Segment Open

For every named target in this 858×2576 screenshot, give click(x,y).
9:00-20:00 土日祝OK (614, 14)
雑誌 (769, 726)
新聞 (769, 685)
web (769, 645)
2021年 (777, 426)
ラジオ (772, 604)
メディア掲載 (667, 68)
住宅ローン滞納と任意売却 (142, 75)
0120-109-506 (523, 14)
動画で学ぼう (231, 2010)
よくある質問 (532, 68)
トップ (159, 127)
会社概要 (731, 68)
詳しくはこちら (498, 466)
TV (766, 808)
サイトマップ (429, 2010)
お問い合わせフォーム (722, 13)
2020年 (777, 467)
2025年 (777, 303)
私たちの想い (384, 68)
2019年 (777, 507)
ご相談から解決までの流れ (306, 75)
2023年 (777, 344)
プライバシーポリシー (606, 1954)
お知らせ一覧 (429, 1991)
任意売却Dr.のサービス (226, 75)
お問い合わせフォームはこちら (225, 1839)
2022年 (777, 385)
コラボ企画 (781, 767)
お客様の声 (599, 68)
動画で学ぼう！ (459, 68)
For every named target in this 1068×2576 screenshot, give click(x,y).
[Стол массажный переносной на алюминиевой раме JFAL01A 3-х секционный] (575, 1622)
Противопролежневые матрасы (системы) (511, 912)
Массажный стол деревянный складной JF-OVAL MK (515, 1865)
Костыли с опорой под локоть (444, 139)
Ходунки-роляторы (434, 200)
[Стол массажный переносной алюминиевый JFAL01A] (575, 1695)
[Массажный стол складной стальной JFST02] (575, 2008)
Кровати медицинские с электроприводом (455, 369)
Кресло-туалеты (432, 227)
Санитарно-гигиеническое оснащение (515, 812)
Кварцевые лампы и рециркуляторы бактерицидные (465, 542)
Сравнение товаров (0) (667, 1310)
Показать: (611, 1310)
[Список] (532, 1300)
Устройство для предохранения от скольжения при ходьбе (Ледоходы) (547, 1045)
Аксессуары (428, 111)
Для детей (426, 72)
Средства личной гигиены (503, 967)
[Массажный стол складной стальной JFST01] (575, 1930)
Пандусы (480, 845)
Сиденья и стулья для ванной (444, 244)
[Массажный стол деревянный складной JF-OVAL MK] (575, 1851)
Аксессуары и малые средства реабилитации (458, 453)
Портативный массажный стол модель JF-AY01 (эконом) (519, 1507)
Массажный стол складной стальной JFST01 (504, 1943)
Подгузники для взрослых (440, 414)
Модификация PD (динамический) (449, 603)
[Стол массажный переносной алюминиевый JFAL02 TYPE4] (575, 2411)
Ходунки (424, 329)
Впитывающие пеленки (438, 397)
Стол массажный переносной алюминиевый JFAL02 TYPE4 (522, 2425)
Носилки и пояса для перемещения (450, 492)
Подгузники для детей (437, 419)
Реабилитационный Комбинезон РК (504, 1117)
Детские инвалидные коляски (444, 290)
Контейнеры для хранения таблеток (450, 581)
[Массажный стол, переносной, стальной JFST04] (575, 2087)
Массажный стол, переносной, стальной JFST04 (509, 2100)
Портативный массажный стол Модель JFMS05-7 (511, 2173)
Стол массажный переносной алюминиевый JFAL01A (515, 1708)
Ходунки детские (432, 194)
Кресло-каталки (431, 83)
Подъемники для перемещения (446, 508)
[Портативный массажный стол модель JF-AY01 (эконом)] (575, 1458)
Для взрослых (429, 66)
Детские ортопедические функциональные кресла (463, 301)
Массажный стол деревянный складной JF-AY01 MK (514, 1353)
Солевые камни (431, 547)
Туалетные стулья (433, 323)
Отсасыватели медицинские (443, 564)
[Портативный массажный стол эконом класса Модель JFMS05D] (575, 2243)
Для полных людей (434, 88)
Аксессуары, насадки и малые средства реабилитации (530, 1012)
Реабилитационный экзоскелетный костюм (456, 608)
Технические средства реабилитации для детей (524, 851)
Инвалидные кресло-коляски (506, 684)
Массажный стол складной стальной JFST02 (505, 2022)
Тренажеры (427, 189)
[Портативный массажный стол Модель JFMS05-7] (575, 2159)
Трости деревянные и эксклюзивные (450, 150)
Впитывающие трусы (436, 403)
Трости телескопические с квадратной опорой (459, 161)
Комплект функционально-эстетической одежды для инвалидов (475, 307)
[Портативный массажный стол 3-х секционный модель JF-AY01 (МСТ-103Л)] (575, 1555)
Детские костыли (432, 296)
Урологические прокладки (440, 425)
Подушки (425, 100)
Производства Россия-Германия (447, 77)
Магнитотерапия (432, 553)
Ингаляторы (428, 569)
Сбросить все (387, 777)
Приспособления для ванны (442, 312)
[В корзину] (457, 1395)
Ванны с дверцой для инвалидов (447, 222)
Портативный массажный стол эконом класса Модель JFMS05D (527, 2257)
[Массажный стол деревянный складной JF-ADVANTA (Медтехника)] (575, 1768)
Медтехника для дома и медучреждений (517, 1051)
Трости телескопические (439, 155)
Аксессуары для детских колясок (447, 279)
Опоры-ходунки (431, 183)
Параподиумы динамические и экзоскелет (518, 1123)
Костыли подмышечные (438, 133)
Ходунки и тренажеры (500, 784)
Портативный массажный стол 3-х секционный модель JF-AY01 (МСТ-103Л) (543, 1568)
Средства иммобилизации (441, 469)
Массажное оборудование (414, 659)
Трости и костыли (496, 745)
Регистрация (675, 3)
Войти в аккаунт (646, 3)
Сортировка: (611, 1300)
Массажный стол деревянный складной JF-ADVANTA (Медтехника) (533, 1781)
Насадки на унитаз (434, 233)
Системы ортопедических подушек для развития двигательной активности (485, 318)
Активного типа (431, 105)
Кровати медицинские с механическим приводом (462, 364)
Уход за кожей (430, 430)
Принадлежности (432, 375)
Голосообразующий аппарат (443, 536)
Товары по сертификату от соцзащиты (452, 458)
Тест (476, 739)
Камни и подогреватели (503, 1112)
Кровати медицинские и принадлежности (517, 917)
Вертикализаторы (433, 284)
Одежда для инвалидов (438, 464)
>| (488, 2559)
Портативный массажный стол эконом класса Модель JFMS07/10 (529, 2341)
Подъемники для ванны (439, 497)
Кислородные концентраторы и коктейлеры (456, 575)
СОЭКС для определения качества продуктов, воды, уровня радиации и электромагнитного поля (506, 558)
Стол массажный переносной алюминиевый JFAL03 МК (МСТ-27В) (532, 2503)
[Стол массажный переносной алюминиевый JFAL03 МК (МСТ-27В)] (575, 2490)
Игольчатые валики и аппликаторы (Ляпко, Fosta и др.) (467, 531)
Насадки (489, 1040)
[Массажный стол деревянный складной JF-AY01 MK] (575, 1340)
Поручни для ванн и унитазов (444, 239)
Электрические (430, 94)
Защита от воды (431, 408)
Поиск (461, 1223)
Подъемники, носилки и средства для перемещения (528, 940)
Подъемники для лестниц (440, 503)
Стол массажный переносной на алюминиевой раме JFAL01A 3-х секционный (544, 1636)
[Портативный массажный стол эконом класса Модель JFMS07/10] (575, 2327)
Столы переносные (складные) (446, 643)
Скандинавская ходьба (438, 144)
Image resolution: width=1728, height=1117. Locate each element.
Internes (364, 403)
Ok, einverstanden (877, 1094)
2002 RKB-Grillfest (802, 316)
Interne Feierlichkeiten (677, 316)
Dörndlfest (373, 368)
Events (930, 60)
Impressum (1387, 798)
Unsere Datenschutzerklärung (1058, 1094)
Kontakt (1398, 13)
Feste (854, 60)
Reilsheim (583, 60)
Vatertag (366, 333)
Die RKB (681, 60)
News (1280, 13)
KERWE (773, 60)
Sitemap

Segment Closed

WORK TASK: Using the exact wording, write out all of the records.

TASK RESULT:
For every named target in this 858×2576 screenshot, give click(x,y).
9:00-20:00 土日祝OK (614, 14)
雑誌 (769, 726)
新聞 (769, 685)
web (769, 645)
2021年 (777, 426)
ラジオ (772, 604)
メディア掲載 (667, 68)
住宅ローン滞納と任意売却 (142, 75)
0120-109-506 (523, 14)
動画で学ぼう (231, 2010)
よくある質問 (532, 68)
トップ (159, 127)
会社概要 (731, 68)
詳しくはこちら (498, 466)
TV (766, 808)
サイトマップ (429, 2010)
お問い合わせフォーム (722, 13)
2020年 (777, 467)
2025年 (777, 303)
私たちの想い (384, 68)
2019年 (777, 507)
ご相談から解決までの流れ (306, 75)
2023年 (777, 344)
プライバシーポリシー (606, 1954)
お知らせ一覧 (429, 1991)
任意売却Dr.のサービス (226, 75)
お問い合わせフォームはこちら (225, 1839)
2022年 (777, 385)
コラボ企画 (781, 767)
お客様の声 (599, 68)
動画で学ぼう！ (459, 68)
For every named target in this 1068×2576 screenshot, give click(x,y).
[Стол массажный переносной на алюминиевой раме JFAL01A 3-х секционный] (575, 1622)
Противопролежневые матрасы (системы) (511, 912)
Массажный стол деревянный складной JF-OVAL MK (515, 1865)
Костыли с опорой под локоть (444, 139)
Ходунки-роляторы (434, 200)
[Стол массажный переносной алюминиевый JFAL01A] (575, 1695)
[Массажный стол складной стальной JFST02] (575, 2008)
Кровати медицинские с электроприводом (455, 369)
Кресло-туалеты (432, 227)
Санитарно-гигиеническое оснащение (515, 812)
Кварцевые лампы и рециркуляторы бактерицидные (465, 542)
Сравнение товаров (0) (667, 1310)
Показать: (611, 1310)
[Список] (532, 1300)
Устройство для предохранения от скольжения при ходьбе (Ледоходы) (547, 1045)
Аксессуары (428, 111)
Для детей (426, 72)
Средства личной гигиены (503, 967)
[Массажный стол складной стальной JFST01] (575, 1930)
Пандусы (480, 845)
Сиденья и стулья для ванной (444, 244)
[Массажный стол деревянный складной JF-OVAL MK] (575, 1851)
Аксессуары и малые средства реабилитации (458, 453)
Портативный массажный стол модель JF-AY01 (эконом) (519, 1507)
Массажный стол складной стальной JFST01 (504, 1943)
Подгузники для взрослых (440, 414)
Модификация PD (динамический) (449, 603)
[Стол массажный переносной алюминиевый JFAL02 TYPE4] (575, 2411)
Ходунки (424, 329)
Впитывающие пеленки (438, 397)
Стол массажный переносной алюминиевый JFAL02 TYPE4 (522, 2425)
Носилки и пояса для перемещения (450, 492)
Подгузники для детей (437, 419)
Реабилитационный Комбинезон РК (504, 1117)
Детские инвалидные коляски (444, 290)
Контейнеры для хранения таблеток (450, 581)
[Массажный стол, переносной, стальной JFST04] (575, 2087)
Массажный стол, переносной, стальной JFST04 (509, 2100)
Портативный массажный стол Модель JFMS05-7 (511, 2173)
Стол массажный переносной алюминиевый JFAL01A (515, 1708)
Ходунки детские (432, 194)
Кресло-каталки (431, 83)
Подъемники для перемещения (446, 508)
[Портативный массажный стол модель JF-AY01 (эконом)] (575, 1458)
Для взрослых (429, 66)
Детские ортопедические функциональные кресла (463, 301)
Массажный стол деревянный складной JF-AY01 MK (514, 1353)
Солевые камни (431, 547)
Туалетные стулья (433, 323)
Отсасыватели медицинские (443, 564)
[Портативный массажный стол эконом класса Модель JFMS05D] (575, 2243)
Для полных людей (434, 88)
Аксессуары, насадки и малые средства реабилитации (530, 1012)
Реабилитационный экзоскелетный костюм (456, 608)
Технические средства реабилитации для детей (524, 851)
Инвалидные кресло-коляски (506, 684)
Массажный стол складной стальной JFST02 (505, 2022)
Тренажеры (427, 189)
[Портативный массажный стол Модель JFMS05-7] (575, 2159)
Трости деревянные и эксклюзивные (450, 150)
Впитывающие трусы (436, 403)
Трости телескопические с квадратной опорой (459, 161)
Комплект функционально-эстетической одежды для инвалидов (475, 307)
[Портативный массажный стол 3-х секционный модель JF-AY01 (МСТ-103Л)] (575, 1555)
Детские костыли (432, 296)
Урологические прокладки (440, 425)
Подушки (425, 100)
Производства Россия-Германия (447, 77)
Магнитотерапия (432, 553)
Ингаляторы (428, 569)
Сбросить все (387, 777)
Приспособления для ванны (442, 312)
[В корзину] (457, 1395)
Ванны с дверцой для инвалидов (447, 222)
Портативный массажный стол эконом класса Модель JFMS05D (527, 2257)
[Массажный стол деревянный складной JF-ADVANTA (Медтехника)] (575, 1768)
Медтехника для дома и медучреждений (517, 1051)
Трости телескопические (439, 155)
Аксессуары для детских колясок (447, 279)
Опоры-ходунки (431, 183)
Параподиумы динамические и экзоскелет (518, 1123)
Костыли подмышечные (438, 133)
Ходунки и тренажеры (500, 784)
Портативный массажный стол 3-х секционный модель JF-AY01 (МСТ-103Л) (543, 1568)
Средства иммобилизации (441, 469)
Массажное оборудование (414, 659)
Трости и костыли (496, 745)
Регистрация (675, 3)
Войти в аккаунт (646, 3)
Сортировка: (611, 1300)
Массажный стол деревянный складной JF-ADVANTA (Медтехника) (533, 1781)
Насадки на унитаз (434, 233)
Системы ортопедических подушек для развития двигательной активности (485, 318)
Активного типа (431, 105)
Кровати медицинские с механическим приводом (462, 364)
Уход за кожей (430, 430)
Принадлежности (432, 375)
Голосообразующий аппарат (443, 536)
Товары по сертификату от соцзащиты (452, 458)
Тест (476, 739)
Камни и подогреватели (503, 1112)
Кровати медицинские и принадлежности (517, 917)
Вертикализаторы (433, 284)
Одежда для инвалидов (438, 464)
>| (488, 2559)
Портативный массажный стол эконом класса Модель JFMS07/10 (529, 2341)
Подъемники для ванны (439, 497)
Кислородные концентраторы и коктейлеры (456, 575)
СОЭКС для определения качества продуктов, воды, уровня радиации и электромагнитного поля (506, 558)
Стол массажный переносной алюминиевый JFAL03 МК (МСТ-27В) (532, 2503)
[Стол массажный переносной алюминиевый JFAL03 МК (МСТ-27В)] (575, 2490)
Игольчатые валики и аппликаторы (Ляпко, Fosta и др.) (467, 531)
Насадки (489, 1040)
[Массажный стол деревянный складной JF-AY01 MK] (575, 1340)
Поручни для ванн и унитазов (444, 239)
Электрические (430, 94)
Защита от воды (431, 408)
Поиск (461, 1223)
Подъемники, носилки и средства для перемещения (528, 940)
Подъемники для лестниц (440, 503)
Стол массажный переносной на алюминиевой раме JFAL01A 3-х секционный (544, 1636)
[Портативный массажный стол эконом класса Модель JFMS07/10] (575, 2327)
Столы переносные (складные) (446, 643)
Скандинавская ходьба (438, 144)
Image resolution: width=1728, height=1117. Locate each element.
Internes (364, 403)
Ok, einverstanden (877, 1094)
2002 RKB-Grillfest (802, 316)
Interne Feierlichkeiten (677, 316)
Dörndlfest (373, 368)
Events (930, 60)
Impressum (1387, 798)
Unsere Datenschutzerklärung (1058, 1094)
Kontakt (1398, 13)
Feste (854, 60)
Reilsheim (583, 60)
Vatertag (366, 333)
Die RKB (681, 60)
News (1280, 13)
KERWE (773, 60)
Sitemap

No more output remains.